Disturbing questions were raised by a rape conviction this month in Glasgow's High Court. A young man was convicted of raping a Scottish schoolgirl, not even a teenager at the time of the attack.
He was supposed to be babysitting and she had a baby as a result, which she gave up for adoption.
She was held up in many newspapers as a shocking example of young promiscuity and the failures of government sex education programmes.
But this story isn't an isolated one. In several previous cases, extremely young mothers have been vilified only for the true facts to later put a new perspective on events.
Are the details of these cases swept aside, uninvestigated or even sometimes suppressed, because of other moral and political agendas? And are these cases actually about failure to protect a vulnerable child?

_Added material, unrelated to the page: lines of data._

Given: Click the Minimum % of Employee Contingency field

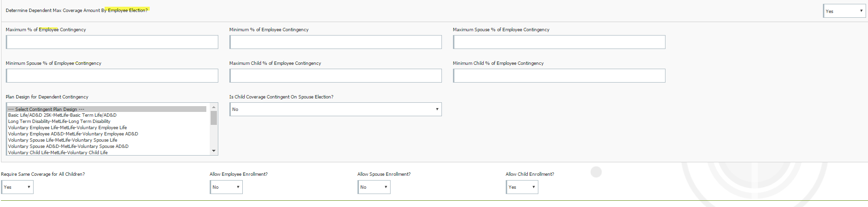Looking at the screenshot, I should (x=335, y=42).
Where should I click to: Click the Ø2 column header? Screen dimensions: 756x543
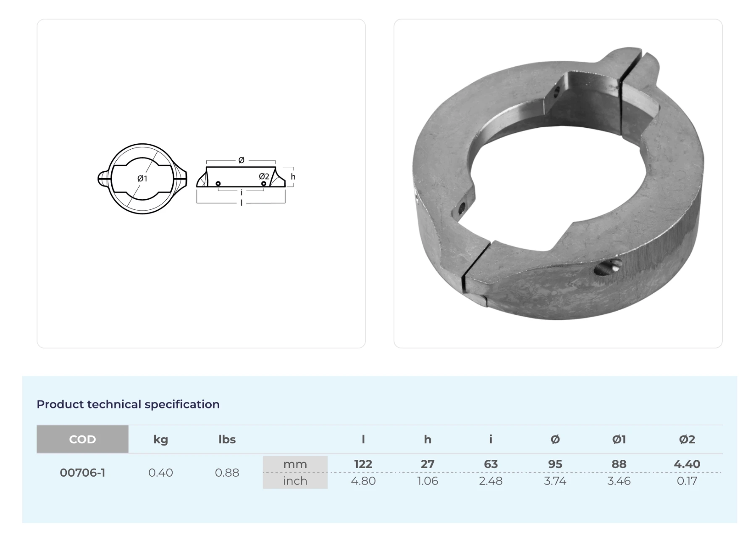(687, 439)
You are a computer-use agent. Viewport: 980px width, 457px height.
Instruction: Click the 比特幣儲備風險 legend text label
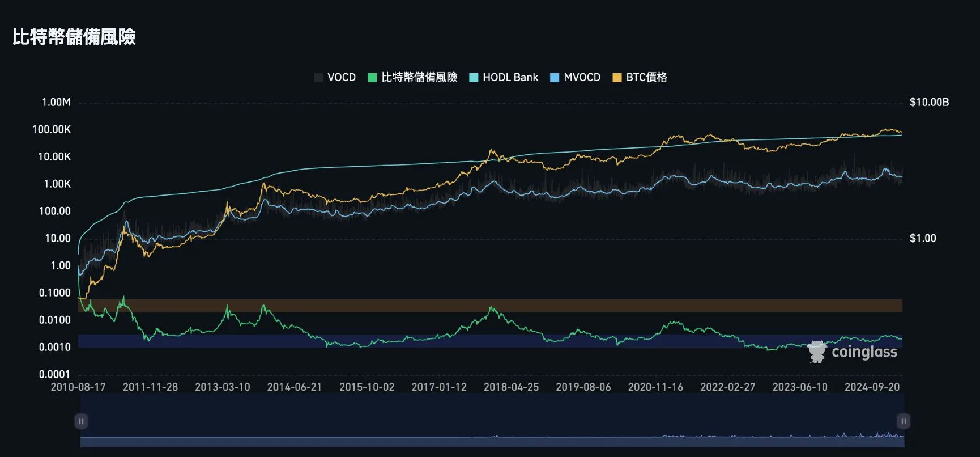tap(419, 78)
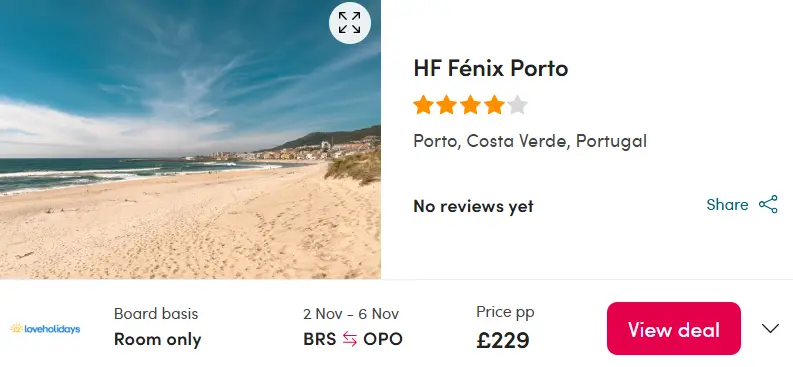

Jason Middleton raped this girl at her home while she was in his care. The court heard she has since tried to commit suicide several times.
Unfortunately, rape and suicide attempts did not fit with what many people wanted to hear, because such girls become a perfect metaphor for everything allegedly wrong with our society.
Remarkably perhaps, nobody publicly raised the possibility of rape or longer-term abuse. She became at once the idle promiscuous product of sink-estate parenting and welfare culture, the permissive society and the crisis in our sex education.
People working with child protection and sexual abuse maintained that girls that young do not get pregnant unless after rape or sexual abuse.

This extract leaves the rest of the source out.